Description
Context
Objective
In this RFC I will talk about the roadmap to enable eager mode as the default computation mode for PyTorch/XLA users and how to enable graph compilation in this mode.
Background
PyTorch/XLA has been using tracing mode as the default mode since the project started. All of the torch operation users issued will be accumulated in the background and sent to the XLA for compilation and execution upon a mark_step
call.
The upside of this approach is that users don’t need to change their model code too much. As long as the user adds a mark_step
at the right place everything should just work. However from the user feedback in the last couple years this approach creates too much confusion and frustration for the user. Both PyTorch and JAX took the approach of using eager mode as default and asking users to specify the function that they want to compile. PyTorch/XLA should take the same approach.
Design
Eager mode
There is no real eager mode in TPU. However we can fake the eager mode by compiling and executing each torch operation. Such mode already exist as a debug only mode today, it was contributed by @aws-rhsoln 2 year ago in #3306. The work here is to do a better API level wrapping and make sure this mode work with other features(debug output, SPMD, multiprocess etc). This approach was way too slow a couple years ago due to XRT not being able to execute small executions very efficiently but with PJRT the performance is much better.

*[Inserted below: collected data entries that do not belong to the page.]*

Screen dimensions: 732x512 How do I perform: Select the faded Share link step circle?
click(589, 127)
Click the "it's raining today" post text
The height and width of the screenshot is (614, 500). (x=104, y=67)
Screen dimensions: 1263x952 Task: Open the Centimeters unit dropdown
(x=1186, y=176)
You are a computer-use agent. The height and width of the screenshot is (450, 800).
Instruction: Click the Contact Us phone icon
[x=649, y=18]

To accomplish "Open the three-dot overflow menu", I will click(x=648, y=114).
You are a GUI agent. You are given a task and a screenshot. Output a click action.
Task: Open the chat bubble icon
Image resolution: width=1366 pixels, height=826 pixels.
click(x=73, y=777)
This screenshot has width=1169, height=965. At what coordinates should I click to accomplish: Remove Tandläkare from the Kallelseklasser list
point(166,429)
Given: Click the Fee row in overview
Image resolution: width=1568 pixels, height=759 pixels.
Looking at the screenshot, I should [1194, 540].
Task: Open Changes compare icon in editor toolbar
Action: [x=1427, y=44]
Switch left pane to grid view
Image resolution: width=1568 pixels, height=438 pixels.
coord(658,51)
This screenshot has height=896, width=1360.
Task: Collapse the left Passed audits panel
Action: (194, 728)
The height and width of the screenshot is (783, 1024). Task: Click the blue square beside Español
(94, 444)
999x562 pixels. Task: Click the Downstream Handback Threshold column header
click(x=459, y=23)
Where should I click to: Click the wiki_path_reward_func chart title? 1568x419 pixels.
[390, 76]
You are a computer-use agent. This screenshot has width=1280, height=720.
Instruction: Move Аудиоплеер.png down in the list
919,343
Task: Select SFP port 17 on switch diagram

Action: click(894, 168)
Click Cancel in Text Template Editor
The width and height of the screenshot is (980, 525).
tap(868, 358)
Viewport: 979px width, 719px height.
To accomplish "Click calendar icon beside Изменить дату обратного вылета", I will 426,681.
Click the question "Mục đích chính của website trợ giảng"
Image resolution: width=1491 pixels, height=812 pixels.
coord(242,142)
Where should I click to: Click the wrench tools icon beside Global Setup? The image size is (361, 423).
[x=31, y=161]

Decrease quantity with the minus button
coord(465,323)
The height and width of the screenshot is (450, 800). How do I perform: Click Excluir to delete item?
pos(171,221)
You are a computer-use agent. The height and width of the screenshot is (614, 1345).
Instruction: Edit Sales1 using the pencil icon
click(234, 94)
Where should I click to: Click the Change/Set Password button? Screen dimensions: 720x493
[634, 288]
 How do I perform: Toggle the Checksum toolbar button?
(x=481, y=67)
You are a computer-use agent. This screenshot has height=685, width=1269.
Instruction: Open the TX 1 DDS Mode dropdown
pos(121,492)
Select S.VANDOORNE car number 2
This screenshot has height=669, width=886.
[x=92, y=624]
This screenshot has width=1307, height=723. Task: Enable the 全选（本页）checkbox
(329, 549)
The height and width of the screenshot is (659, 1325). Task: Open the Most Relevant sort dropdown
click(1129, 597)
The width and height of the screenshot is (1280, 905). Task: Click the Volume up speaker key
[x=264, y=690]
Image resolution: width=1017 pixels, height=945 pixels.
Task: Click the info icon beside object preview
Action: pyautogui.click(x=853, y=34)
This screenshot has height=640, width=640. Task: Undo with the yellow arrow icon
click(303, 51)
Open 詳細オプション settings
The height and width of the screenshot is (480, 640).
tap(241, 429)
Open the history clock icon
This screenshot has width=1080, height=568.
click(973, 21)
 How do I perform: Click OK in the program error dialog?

The whole eager mode still builds on top of the existing Lazy tensor framework, but becomes invisible to the user. A couple things we need to do to accommodate the eager mode are
- Increase the compilation cache from 1024 to 2048 since each torch op will also reside in the compilation cache. We also need to recompile every torch op for different input shapes.
- Increase the max execution we can queue in the PJRT level since now we will execute a lot more small computations.
Compile
For the compile part we currently have 2 options, lazy tensor and torch dynamo(torch.compile).
For lazy tensor based compile I will add a new API_
torch_xla.experimental.compile(fn) -> compiled_fn
Which under the hood just enables the tracing mode upon running the function and executes the traced graph before returning. Here is the implementation. For torch.compile
we can just use the existing API.
Example UX
import torch_xla
torch_xla.experimental.eager_mode(True)
Class TrainDecoderOnlyBase():
def __init__():
train_loader = MyLoader()
self.model = DecoderOnlyModel(self.config).to(torch_xla.device())
# if run with dynamo, use
# self.step_fn = torch.compile(self.step_fn, backend="openxla")
self.step_fn = torch_xla.experimental.compile(self.step_fn)
def step_fn(self, data, target):
self.optimizer.zero_grad()
logits = self.model(data)
loss = self.loss_fn(
logits.view(-1, self.config.vocab_size), target.view(-1))
loss.backward()
self.run_optimizer()
return loss
def start_training(self):
for step, (data, target) in enumerate(loader):
loss = self.step_fn(data, target)
if __name__ == '__main__':
base = TrainDecoderOnlyBase()
base.start_training()
Note that two changes user need to make is to enable the eager mode by torch_xla.experimental.eager_mode(True)
and then compile the step function with torch_xla.experimental.compile
or torch.compile
.
Users can also choose to run the whole model in eager mode.
Why
IMO using tracing mode as the default has a couple very significant drawback
- Users are often confused about when the framework is tracing and when the framework is executing.
- Users don’t know where to add the
mark_step
. - Random python code(data preprocessing for example) often generates some small pending execution that gets leaked into the main graph(step function) and causes recompilation. The recompilation of the whole graph is usually very expensive.
- It is hard to debug when/why recompilation happens.
Both JAX and PyTorch took the approach of asking users to explicitly mark the region/function for compilation. This methodology seems well received for users that want compilation mode. I think this proposal will make a much better usability story by
- Allow users to use eager mode to do the initial model development and use compile mode to scale up. This also significantly lowers the bar for a normal pytorch user to onboard PyTorch/XLA.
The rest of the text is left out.